== Page excerpt ==
Subtle Ways Your Autistic Child Is Being Bullied (That You Aren’t Aware Of)
I ask discussion questions on my Instagram page to help autistic people connect with one another and validate their experiences. I also do it so neurotypical people who have autistic loved ones can better understand our perspective.
One of the questions I’ve asked is “As an autistic person, what are some subtle ways you experienced bullying that others didn’t seem to notice?” I wasn’t surprised when I received multiple in-depth comments from autistic adults who were bullied mercilessly as children only to have it go either completely unnoticed or dismissed by the adults in their lives. After all, I was one of those children.
Although I know there is more acceptance of different neurotypes in school than there was in the ‘80s and ‘90s when I walked its halls in a constant state of fear, autistic kids are still bullied today.
Missing the Signs Is Not Your Fault
I want to start by saying, if you’re a parent, and you don’t realize your child is being bullied, this doesn’t mean you’re doing something wrong. Bullies know how to hide what they’re doing in plain sight. They’re the problem. Unfortunately, it does fall to you (and their teachers and paraprofessionals) to protect your child from it.
===
== Dataset section ==
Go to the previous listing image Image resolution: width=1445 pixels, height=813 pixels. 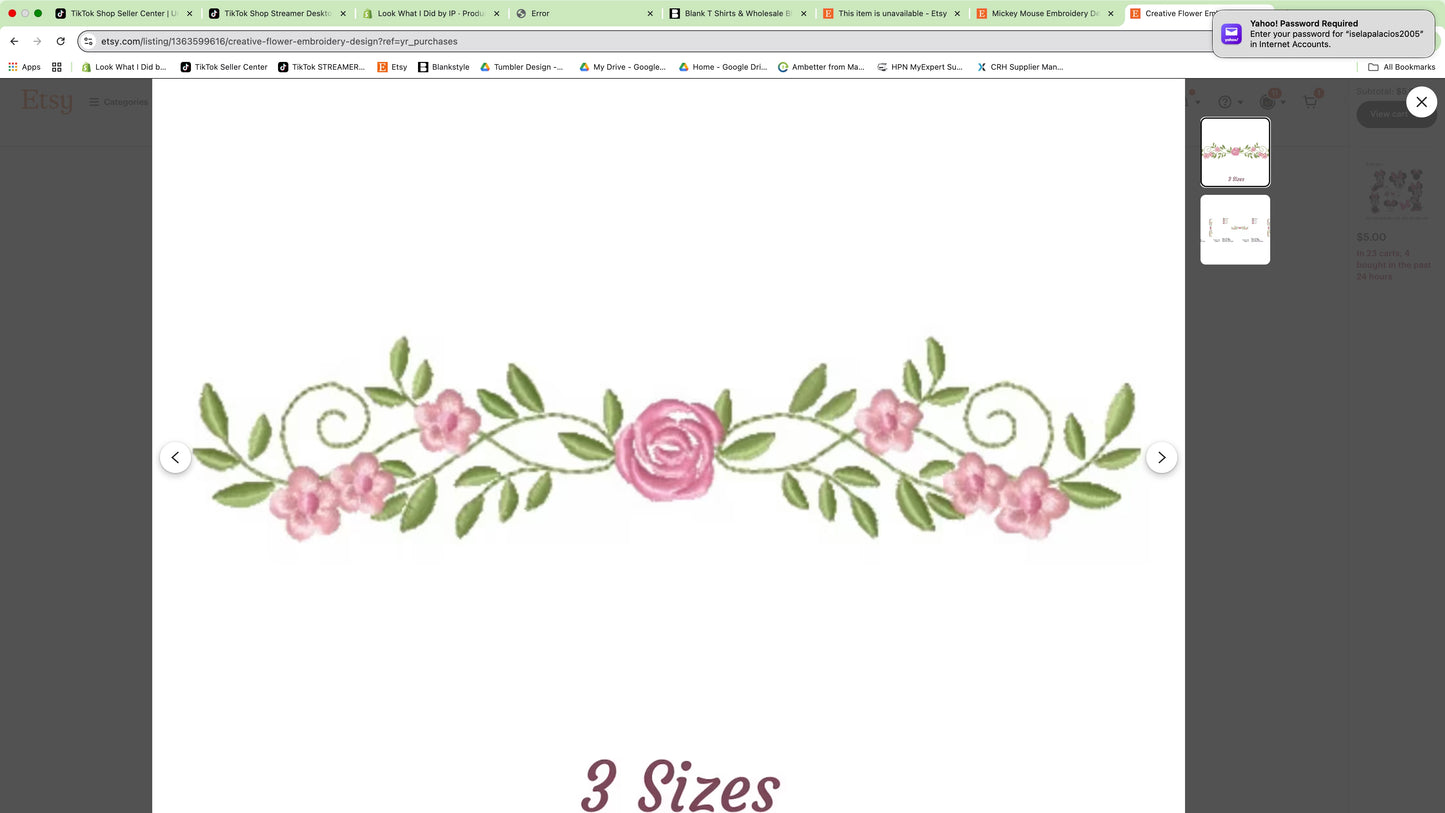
===
According to the article on subtle bullying of autistic children, why does a parent's failure to notice the bullying not mean the parent is doing something wrong?

Bullies know how to hide what they're doing in plain sight, and they are the problem. Even so, protecting the child still falls to the parent, along with teachers and paraprofessionals.